Memories of Murder is a 2003 South Korean neo-noir crime thriller film directed by Bong Joon Ho, from a screenplay by Bong and Shim Sung-bo, and based on the 1996 play Come to See Me by Kim Kwang-lim. It stars Song Kang-ho and Kim Sang-kyung. In the film, detectives Park Doo-man (Song) and Seo Tae-yoon (Kim) lead an investigation into a string of rapes and murders taking place in Hwaseong in the late 1980s, by a man known as the Hwaesong Killer. The film is a semi-biographical retelling of Korea's police hunting Lee Choon-jae.

Development of the film was confirmed in September 2002, after CJ Entertainment purchased the rights to Kim's play, which is loosely based on South Korea's first confirmed serial murders. It is also inspired by detective fiction and elements of Bong's personal life. Principal photography took place across South Korea, including Jangseong County, Haenam County, and Jinju.
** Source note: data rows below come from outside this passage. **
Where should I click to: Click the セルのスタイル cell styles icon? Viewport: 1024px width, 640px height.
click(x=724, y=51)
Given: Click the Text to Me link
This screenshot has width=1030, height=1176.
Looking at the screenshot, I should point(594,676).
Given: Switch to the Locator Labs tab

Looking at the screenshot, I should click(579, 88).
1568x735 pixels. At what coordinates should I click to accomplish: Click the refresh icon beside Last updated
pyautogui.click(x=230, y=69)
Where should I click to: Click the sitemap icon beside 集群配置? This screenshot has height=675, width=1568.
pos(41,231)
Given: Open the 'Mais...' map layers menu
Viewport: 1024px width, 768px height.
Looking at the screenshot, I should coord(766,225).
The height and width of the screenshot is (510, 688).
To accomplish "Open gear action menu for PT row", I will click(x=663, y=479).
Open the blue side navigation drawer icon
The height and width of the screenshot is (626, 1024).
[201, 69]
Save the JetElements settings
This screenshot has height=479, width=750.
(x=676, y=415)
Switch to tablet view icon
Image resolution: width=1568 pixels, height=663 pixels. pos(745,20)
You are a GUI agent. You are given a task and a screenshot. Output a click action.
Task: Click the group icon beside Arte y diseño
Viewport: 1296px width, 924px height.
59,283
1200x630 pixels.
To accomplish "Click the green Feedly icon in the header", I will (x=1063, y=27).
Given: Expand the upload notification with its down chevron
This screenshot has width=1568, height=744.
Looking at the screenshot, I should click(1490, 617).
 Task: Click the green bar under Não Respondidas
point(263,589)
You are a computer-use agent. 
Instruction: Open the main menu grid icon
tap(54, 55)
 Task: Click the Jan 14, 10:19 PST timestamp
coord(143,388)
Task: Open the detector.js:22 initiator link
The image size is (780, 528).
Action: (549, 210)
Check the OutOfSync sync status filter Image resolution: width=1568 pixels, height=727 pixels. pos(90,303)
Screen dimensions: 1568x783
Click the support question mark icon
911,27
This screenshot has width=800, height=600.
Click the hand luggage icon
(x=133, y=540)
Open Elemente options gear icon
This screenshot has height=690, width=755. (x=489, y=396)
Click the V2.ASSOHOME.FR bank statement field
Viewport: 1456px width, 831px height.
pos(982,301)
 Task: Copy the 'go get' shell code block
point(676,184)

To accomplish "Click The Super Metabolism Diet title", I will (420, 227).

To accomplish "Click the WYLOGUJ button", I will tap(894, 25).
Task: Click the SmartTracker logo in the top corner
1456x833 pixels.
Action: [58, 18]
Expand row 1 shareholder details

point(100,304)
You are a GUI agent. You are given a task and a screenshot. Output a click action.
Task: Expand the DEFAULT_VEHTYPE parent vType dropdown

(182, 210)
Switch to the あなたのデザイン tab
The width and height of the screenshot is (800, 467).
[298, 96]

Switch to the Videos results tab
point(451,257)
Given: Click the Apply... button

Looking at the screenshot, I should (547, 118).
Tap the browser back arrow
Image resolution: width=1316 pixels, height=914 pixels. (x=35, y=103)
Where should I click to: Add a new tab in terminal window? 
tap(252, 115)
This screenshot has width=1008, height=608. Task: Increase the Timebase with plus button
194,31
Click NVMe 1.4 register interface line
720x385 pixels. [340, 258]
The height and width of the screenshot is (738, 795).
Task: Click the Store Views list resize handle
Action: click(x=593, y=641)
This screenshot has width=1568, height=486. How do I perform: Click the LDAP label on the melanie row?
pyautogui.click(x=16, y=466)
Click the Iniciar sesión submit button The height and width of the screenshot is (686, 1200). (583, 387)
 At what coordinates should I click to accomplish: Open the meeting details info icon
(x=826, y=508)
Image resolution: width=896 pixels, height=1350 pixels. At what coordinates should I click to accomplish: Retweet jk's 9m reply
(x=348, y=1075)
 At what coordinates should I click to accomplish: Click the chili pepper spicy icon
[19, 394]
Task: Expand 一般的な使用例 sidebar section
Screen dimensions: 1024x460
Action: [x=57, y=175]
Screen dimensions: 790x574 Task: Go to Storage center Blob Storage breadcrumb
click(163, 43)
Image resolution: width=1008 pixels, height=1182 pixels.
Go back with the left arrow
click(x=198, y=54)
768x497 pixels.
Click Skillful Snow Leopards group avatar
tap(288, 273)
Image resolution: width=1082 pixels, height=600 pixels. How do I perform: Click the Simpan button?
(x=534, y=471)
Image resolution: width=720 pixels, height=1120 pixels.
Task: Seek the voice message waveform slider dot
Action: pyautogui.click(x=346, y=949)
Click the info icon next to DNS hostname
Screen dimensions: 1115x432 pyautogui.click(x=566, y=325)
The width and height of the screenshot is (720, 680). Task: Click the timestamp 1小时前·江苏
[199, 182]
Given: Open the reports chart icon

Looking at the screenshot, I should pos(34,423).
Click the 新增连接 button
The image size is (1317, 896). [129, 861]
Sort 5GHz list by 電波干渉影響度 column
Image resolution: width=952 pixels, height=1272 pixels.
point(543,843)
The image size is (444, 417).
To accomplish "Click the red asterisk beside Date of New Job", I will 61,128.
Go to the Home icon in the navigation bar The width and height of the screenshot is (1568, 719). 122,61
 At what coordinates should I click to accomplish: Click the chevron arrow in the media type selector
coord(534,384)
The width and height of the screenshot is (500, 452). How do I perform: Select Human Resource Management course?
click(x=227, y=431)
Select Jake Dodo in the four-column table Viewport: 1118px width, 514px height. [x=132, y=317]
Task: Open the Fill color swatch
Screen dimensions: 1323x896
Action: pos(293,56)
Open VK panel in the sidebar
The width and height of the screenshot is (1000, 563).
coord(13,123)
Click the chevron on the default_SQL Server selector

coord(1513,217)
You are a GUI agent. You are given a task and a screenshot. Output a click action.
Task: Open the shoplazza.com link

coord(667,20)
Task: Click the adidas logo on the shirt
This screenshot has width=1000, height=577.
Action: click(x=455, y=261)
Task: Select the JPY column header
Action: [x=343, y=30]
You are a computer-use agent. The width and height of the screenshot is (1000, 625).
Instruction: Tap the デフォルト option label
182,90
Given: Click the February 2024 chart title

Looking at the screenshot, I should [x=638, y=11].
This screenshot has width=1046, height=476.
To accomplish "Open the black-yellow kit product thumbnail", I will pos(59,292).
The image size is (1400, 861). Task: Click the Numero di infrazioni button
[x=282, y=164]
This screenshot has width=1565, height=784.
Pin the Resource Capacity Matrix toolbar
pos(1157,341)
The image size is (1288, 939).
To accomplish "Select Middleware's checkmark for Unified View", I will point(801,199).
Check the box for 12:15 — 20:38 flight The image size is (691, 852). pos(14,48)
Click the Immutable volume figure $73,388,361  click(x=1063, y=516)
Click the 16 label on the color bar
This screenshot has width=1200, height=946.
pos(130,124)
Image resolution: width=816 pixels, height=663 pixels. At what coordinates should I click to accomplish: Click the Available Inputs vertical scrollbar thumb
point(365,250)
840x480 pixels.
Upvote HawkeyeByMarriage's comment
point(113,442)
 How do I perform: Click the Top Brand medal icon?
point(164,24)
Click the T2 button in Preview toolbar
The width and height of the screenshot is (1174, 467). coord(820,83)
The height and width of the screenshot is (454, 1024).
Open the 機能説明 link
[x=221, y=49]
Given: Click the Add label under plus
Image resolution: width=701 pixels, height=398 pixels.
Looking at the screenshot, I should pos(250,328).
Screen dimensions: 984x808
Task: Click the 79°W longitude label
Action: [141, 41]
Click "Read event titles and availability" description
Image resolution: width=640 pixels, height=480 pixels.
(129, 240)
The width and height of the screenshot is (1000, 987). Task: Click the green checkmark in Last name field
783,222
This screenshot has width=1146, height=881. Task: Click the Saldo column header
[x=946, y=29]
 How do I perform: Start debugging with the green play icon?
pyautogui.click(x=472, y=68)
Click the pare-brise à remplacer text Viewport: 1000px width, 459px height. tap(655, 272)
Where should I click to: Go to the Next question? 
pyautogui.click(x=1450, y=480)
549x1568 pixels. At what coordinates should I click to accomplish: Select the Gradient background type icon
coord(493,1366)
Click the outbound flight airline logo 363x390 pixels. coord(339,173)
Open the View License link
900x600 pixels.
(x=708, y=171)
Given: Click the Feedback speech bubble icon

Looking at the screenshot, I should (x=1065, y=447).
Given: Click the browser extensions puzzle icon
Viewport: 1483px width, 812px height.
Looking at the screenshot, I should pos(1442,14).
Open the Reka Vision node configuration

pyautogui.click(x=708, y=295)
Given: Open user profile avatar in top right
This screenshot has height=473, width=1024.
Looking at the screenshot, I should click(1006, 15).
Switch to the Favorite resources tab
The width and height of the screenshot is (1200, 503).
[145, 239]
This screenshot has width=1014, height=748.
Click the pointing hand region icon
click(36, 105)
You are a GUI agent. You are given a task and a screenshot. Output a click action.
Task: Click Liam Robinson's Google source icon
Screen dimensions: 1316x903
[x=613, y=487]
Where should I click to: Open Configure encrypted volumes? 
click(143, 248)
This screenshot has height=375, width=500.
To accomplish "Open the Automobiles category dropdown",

Memories of Murder was first released theatrically in South Korea on May 2, 2003, by CJ Entertainment. The film received critical acclaim, with praise for its screenplay, Bong's direction, the performances of its cast (particularly Song's), tone, and editing. It received numerous awards and nominations, and is widely considered one of the greatest films of the 21st century.

==Plot==
In October 1986, two women are found raped and murdered on the outskirts of a small town. The local police department, inept and ill-equipped to deal with such a serious case, is quickly overwhelmed. Fabricating evidence and employing violent methods, detectives Park Doo-man and Cho Yong-koo coerce Baek Kwang-ho, a scarred and cognitively disabled young man, into a confession. Seo Tae-yoon, a detective from Seoul with more comprehensive training, determines that Baek is not capable of committing the crimes. After closely studying the reports, he discovers the decomposed remains of a third victim, and deduces that the killer struck on rainy nights and targeted women wearing red. Inspector Kwon Kwi-ok, the police force's under-appreciated female officer, observes that the same obscure song was requested on the local radio station on the night of each crime.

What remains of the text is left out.